Work required —
Leave the pictures aside. Retype exactly the lines from the top of the data below through the one holding "Task: Expand the".

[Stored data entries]
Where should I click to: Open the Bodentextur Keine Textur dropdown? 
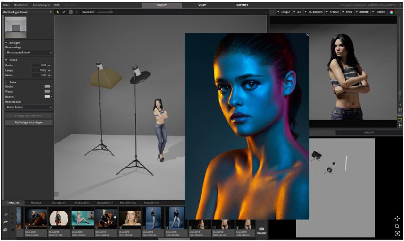coord(29,107)
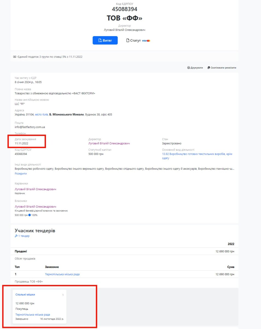Screen dimensions: 261x329
Task: Click the blue 100% ownership share dot
Action: coord(30,215)
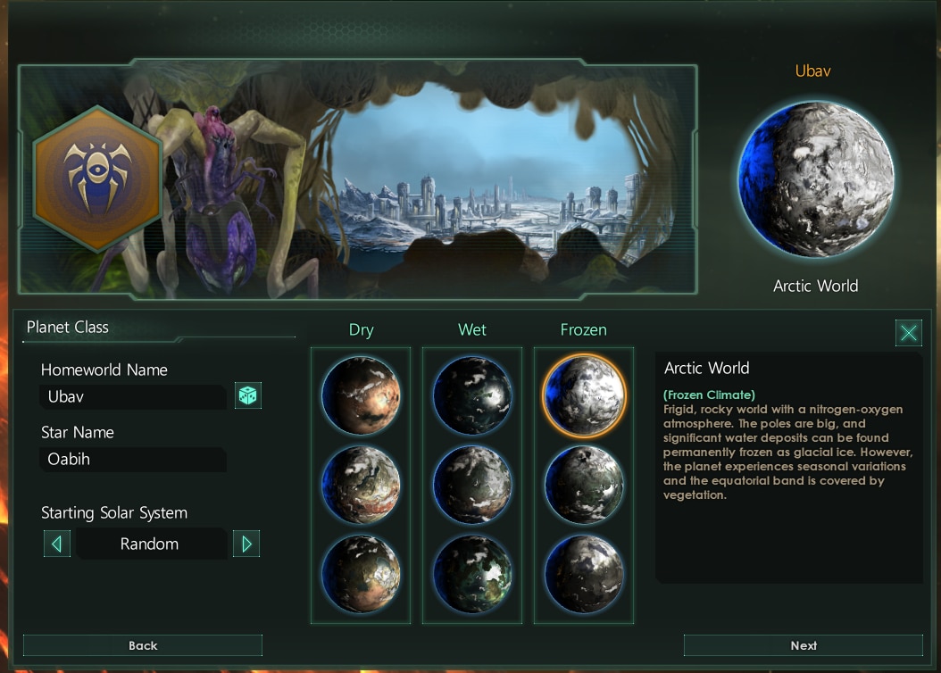Click the Planet Class section header

[x=68, y=327]
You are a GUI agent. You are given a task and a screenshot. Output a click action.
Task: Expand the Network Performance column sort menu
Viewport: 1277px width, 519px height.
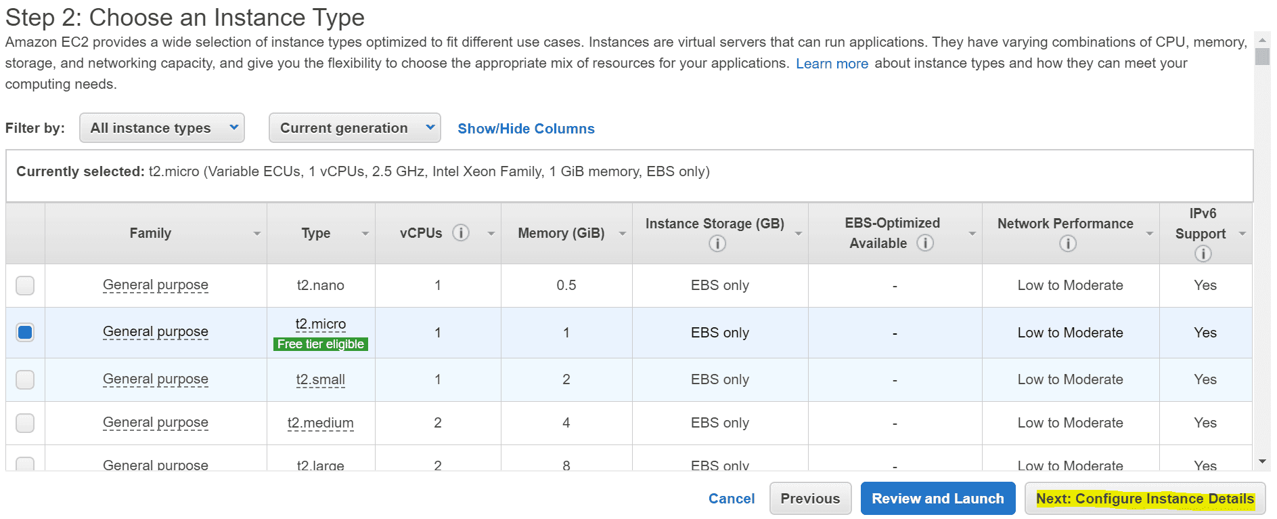1149,234
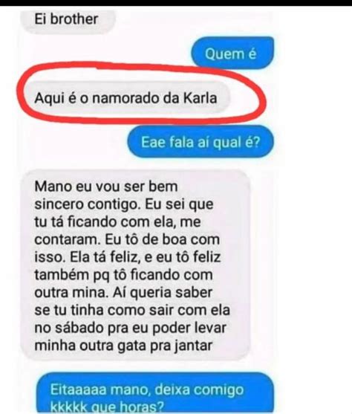The image size is (352, 414).
Task: Tap the 'Eitaaaaa mano, deixa comigo' reply
Action: 154,393
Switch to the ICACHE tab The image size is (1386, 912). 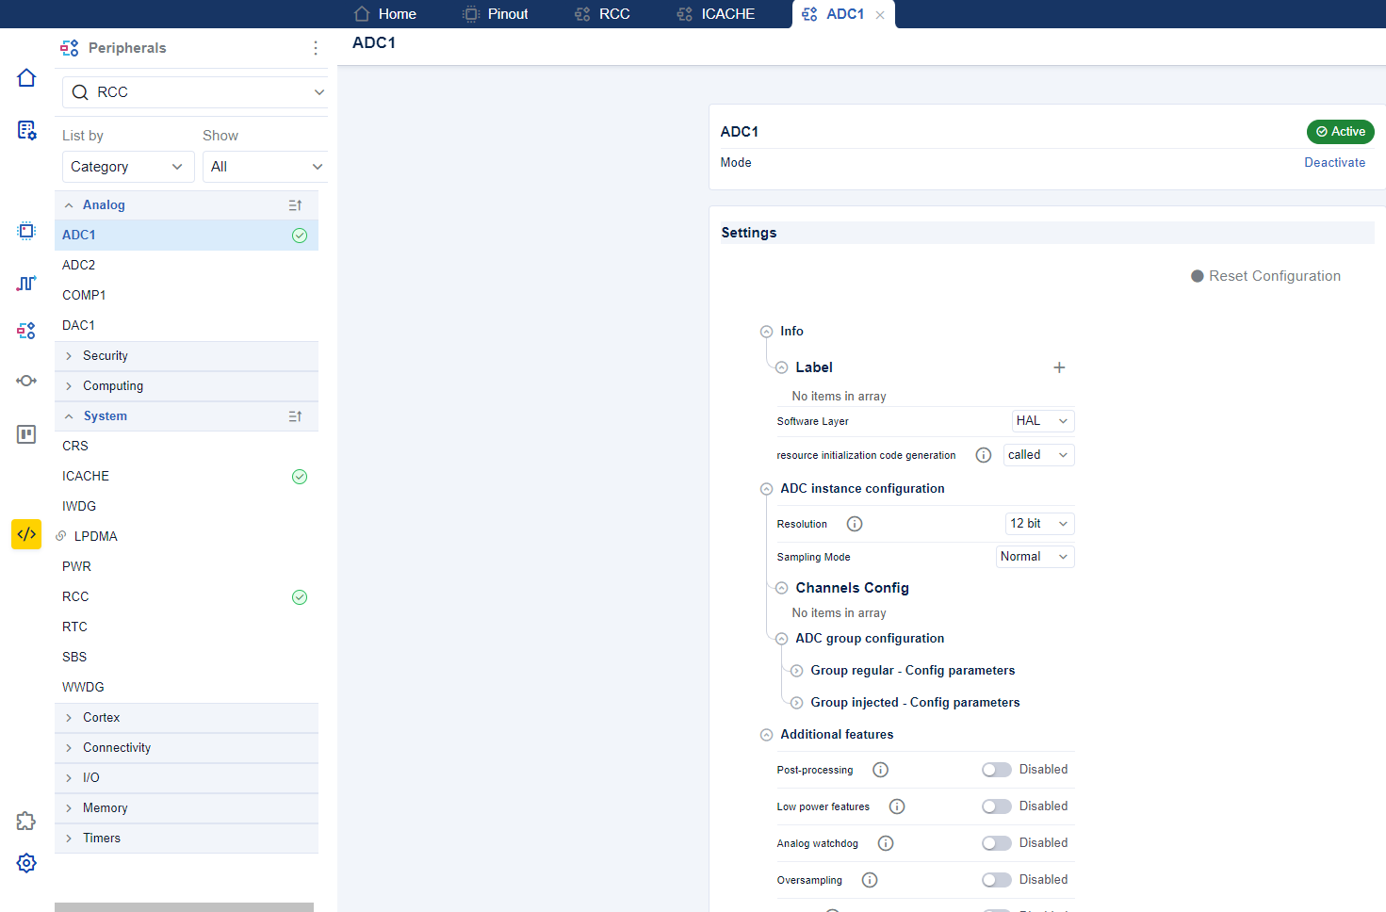tap(716, 14)
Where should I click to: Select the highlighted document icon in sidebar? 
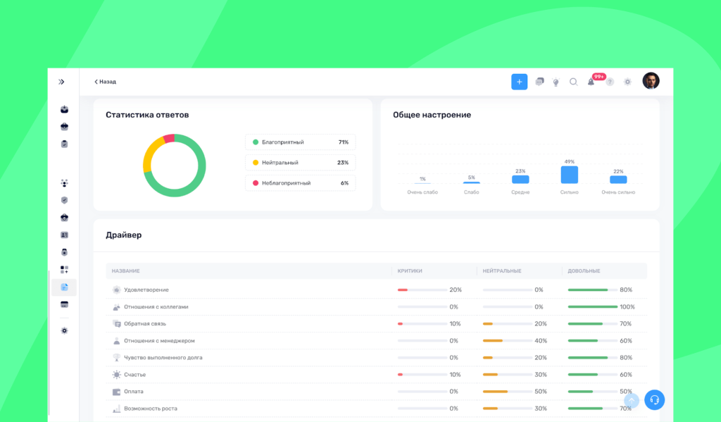64,287
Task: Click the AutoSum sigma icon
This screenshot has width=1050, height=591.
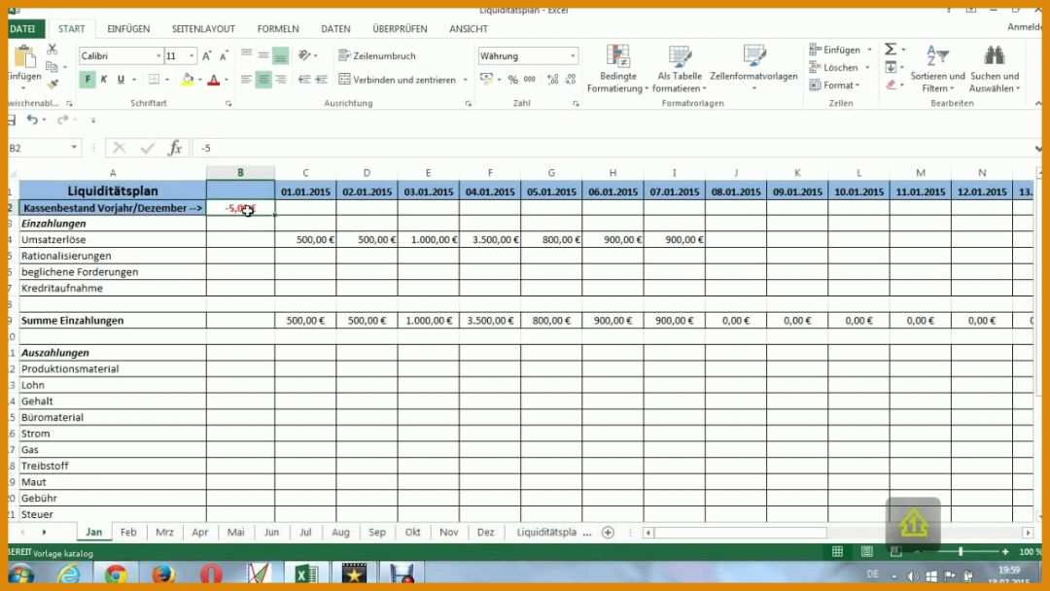Action: point(890,50)
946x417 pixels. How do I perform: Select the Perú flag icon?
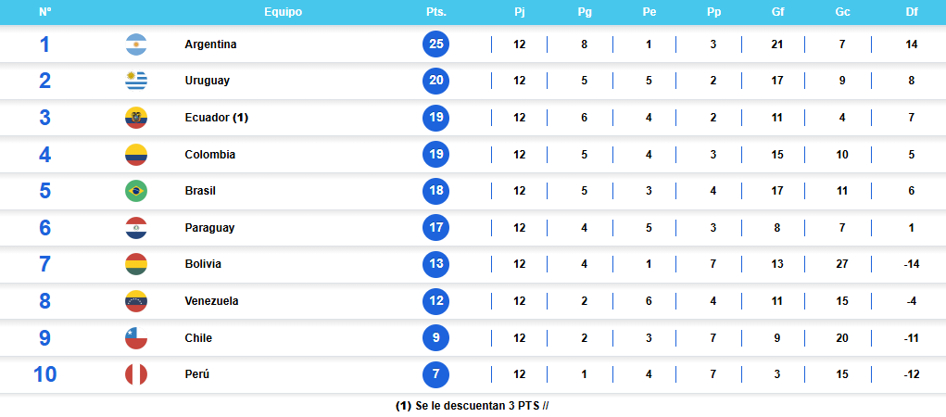click(x=136, y=374)

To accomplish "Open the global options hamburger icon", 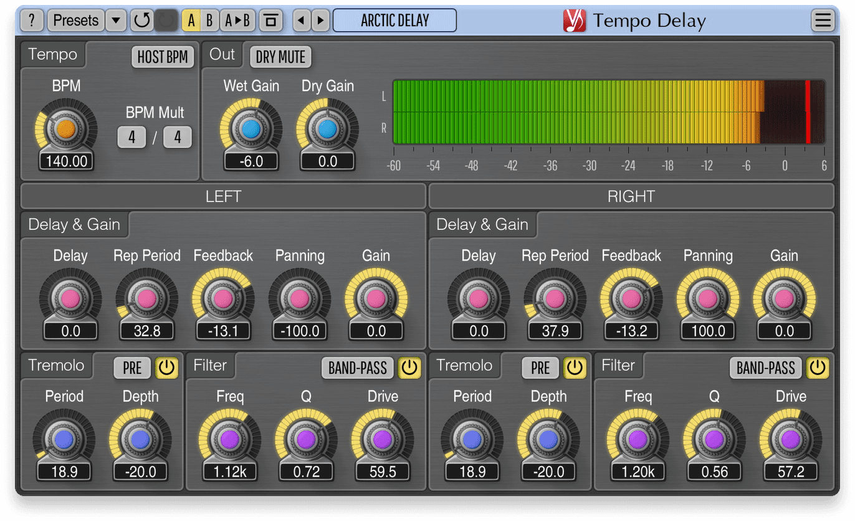I will tap(823, 20).
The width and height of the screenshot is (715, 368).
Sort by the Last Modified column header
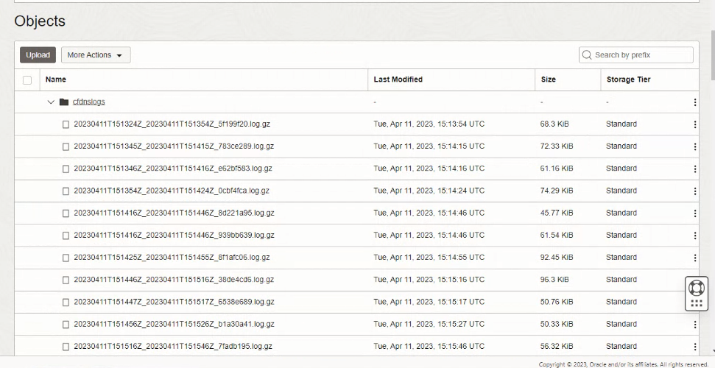398,79
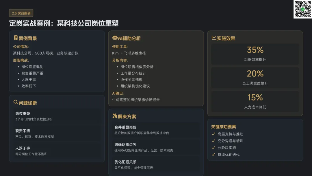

Task answer —
Where should I click to: Open the Bodentextur Keine Textur dropdown? 
coord(29,107)
Screen dimensions: 261x329
Task: Click the blue 100% ownership share dot
Action: coord(30,215)
Click the Planet Class section header

[x=68, y=327]
You are a GUI agent. You are given a task and a screenshot. Output a click action.
Task: Expand the Network Performance column sort menu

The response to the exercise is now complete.